Adobe pushed out security updates for Flash Player this afternoon, addressing 18 different vulnerabilities, all critical, that could allow an attacker to take control of an affected system running the multimedia platform according to a security bulletin posted today.
The Patch Tuesday updates, available for Windows, Macintosh, and Linux machines, remedy vulnerabilities in several builds of Flash Player and AIR, Adobe’s run-time system.
The lion’s share of the vulnerabilities – 15 of the 18 – a use-after-free, double free, memory corruption, type confusion and buffer overflow vulnerability, could lead to code execution if left unpatched. Other vulnerabilities patched include issues that could trigger session tokens to be disclosed, and cause privilege escalation.
Researchers with Google Project Zero, the Chromium Rewards Project, Microsoft, and several other firms dug up the vulnerabilities.
Adobe is urging users running older versions of Flash Player (15.0.0.189 and earlier, 13.0.0.250 and earlier 13.x versions, 11.2.202.411 and earlier for Linux) and older versions of AIR (15.0.0.293 and earlier, SDK 15.0.0.302 and earlier, SDK & Compiler 15.0.0.302 and earlier, 15.0.0.293 and earlier for Android) to update as soon as possible.

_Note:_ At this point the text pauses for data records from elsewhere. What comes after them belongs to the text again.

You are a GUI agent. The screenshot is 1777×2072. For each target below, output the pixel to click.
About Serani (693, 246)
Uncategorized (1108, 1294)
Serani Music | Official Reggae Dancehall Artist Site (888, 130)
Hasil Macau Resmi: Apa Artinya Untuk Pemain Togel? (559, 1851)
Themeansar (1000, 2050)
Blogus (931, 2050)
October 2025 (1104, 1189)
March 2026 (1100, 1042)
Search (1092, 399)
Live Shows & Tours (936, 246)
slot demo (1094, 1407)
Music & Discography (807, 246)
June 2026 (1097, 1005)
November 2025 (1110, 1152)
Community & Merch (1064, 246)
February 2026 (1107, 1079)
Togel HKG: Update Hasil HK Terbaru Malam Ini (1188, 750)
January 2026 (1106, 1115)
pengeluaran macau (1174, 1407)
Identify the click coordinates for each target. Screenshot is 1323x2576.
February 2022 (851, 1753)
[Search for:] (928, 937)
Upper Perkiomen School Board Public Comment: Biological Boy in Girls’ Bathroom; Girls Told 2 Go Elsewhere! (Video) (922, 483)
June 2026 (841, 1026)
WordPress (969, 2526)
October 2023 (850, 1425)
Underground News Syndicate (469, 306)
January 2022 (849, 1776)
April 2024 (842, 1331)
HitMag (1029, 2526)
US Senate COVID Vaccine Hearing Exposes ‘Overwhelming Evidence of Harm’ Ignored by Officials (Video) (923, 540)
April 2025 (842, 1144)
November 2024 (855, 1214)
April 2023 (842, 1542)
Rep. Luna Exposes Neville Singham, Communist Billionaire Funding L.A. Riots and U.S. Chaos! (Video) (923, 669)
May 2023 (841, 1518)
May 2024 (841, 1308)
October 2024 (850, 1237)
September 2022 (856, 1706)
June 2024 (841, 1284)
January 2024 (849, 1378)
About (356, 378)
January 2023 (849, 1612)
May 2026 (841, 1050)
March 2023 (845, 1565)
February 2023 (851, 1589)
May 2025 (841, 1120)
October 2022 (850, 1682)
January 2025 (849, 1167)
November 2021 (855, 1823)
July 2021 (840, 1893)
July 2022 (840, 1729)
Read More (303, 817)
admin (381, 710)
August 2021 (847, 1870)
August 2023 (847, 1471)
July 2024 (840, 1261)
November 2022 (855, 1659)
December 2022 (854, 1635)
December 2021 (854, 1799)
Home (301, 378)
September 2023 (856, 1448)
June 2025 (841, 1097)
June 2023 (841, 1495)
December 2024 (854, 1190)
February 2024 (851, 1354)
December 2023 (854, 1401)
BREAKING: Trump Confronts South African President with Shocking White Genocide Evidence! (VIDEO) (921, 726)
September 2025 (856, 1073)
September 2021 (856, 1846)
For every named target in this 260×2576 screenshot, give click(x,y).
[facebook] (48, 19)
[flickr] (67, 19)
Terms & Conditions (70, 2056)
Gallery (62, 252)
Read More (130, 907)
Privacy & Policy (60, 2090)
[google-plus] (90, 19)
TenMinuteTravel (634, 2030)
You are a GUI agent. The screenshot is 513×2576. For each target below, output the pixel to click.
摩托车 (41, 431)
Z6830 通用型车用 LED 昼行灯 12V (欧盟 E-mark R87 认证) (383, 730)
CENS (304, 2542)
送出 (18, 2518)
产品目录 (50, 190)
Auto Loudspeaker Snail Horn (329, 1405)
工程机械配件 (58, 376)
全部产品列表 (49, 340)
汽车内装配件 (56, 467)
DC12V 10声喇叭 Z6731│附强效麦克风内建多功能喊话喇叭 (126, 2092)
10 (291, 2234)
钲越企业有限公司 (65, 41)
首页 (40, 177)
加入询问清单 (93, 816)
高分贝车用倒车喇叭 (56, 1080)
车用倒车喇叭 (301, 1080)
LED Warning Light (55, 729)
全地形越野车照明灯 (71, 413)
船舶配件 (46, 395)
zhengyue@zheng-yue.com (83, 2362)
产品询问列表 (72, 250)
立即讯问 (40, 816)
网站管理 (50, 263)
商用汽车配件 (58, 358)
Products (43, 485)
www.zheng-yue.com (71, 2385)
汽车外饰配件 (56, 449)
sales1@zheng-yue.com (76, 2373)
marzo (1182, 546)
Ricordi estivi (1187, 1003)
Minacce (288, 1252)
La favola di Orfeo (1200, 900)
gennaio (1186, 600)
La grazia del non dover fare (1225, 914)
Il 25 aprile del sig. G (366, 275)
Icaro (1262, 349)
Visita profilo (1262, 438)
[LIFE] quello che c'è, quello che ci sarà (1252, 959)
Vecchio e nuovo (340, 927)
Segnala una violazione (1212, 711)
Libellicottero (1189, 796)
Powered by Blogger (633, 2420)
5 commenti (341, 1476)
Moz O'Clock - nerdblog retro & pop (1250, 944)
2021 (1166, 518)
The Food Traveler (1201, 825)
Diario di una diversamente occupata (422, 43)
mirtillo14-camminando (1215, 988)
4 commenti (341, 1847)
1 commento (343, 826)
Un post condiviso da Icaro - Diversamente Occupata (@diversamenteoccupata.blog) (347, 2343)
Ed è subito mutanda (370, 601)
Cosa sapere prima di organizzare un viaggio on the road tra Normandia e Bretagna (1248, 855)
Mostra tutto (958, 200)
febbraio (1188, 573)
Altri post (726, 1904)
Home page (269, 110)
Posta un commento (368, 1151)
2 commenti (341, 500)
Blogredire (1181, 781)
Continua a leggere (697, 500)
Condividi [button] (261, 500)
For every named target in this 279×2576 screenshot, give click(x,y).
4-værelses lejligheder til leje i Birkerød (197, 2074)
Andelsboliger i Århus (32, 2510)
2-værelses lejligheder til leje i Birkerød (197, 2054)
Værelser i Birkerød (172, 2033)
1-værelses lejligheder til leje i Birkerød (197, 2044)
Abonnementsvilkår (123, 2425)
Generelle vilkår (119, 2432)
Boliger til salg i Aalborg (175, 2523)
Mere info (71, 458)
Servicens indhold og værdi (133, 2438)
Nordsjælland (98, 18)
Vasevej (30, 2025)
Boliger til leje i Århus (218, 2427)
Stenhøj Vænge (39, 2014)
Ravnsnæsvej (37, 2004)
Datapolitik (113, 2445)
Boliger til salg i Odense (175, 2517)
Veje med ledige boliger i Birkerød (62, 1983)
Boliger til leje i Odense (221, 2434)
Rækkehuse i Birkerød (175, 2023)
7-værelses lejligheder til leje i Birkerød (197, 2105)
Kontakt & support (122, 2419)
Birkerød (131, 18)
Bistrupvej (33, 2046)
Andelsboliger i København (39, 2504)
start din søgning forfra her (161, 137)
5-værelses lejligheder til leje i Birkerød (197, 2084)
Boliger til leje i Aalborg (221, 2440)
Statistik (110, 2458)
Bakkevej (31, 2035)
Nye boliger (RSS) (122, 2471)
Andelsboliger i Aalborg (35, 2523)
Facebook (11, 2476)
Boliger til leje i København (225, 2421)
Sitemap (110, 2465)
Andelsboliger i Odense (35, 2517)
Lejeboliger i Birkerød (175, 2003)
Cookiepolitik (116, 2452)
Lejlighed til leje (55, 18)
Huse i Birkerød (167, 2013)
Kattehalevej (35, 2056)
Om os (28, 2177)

In October, one week after Adobe pushed its last handful of patches for Flash, attackers began bundling one of the fixed vulnerabilities (CVE-2014-0569) into the Fiesta exploit kit. Independent malware researcher Kafeine wrote at the time that it was a “really fast integration” into an exploit kit and that whoever coded it must have reversed the patch in two days. It remains to be seen whether any of the 18 vulnerabilities that were fixed today are either currently being exploited in the wild or if they’ll eventually be incorporated into a future exploit kit.